Lexical Grammar

This chapter describes the lexical grammar of Syntek.

Whitespace

Whitespace is all the empty space inside a Syntek program, and the tokens that get ignored by the compiler.

Newline

A newline is indicated by a LF or CRLF character.

Comment

A comment starts with # and ends on the first newline character. To allow a line to contain a statement and a comment, the newline character is not consumed by the comment.

Empty lines

Empty lines are lines that do not contain any characters or only consist of whitespace, and are ignored by the compiler.

Spaces and tabs

Space and tab characters are ignored by the compiler.

Identifiers

Identifiers are user defined names for entities such as variables and functions. An identifier is a sequence of one or more letters, digits, and underscores. The first character in an identifier must be a letter or underscore.

Keywords and literals cannot be used as identifiers, with the exception of class properties/methods.

# valid
a
_0x0
HelloWorld

# invalid
0_

Keywords

The following keywords are reserved and cannot be used as identifiers, with the exception of class properties/methods.

class extends new
abstract static
this super instanceof
if else
function return
async
import as
for in while
continue break yield
and or
var

Operators and punctuation

The following characters represent operators and punctuation:

# Operators
+ - * / % ^

= ==
! !=
< <=
> >=

# Punctuation
. , [ ] ( ) { } :

Literals

Number

Number represents any integer and floating point value, stored according to the IEEE 754 standard.

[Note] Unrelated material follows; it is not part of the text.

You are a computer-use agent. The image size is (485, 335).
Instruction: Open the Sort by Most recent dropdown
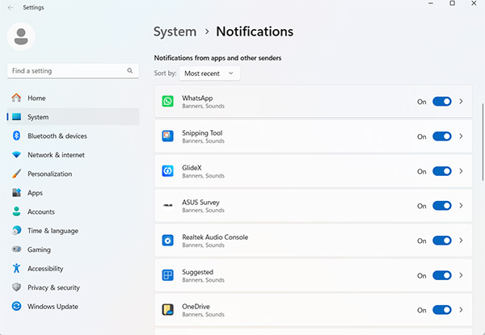[x=209, y=73]
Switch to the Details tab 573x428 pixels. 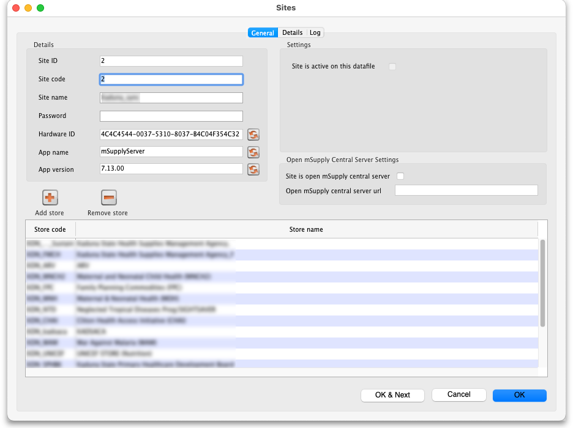tap(292, 33)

There are no explicit int and float types.

A number is a sequence of one or more digits, optionally followed by a . and one or more digits.

+ and - characters in front of a number are not part of the number.

Underscores can be placed between the digits of a number to make it more readable.

# valid
0
0.1
150
745.16
82.000001
1_851_619_781_613
7.947_137
1______1

# invalid
5.
.9
_125
612_

String

A string literal consists of zero or more characters enclosed in single quotes. Strings can only span over a single line.

After a backslash, certain single-character escapes represent special values:

  • \' single quote
  • \\ backslash
  • \n newline
  • \r carriage return
  • \t tab
# valid
''
'a'
'hello'
'\t'
'\''
'\\'

# invalid
'\'

Boolean

A boolean can have 2 values. true and false.

true
false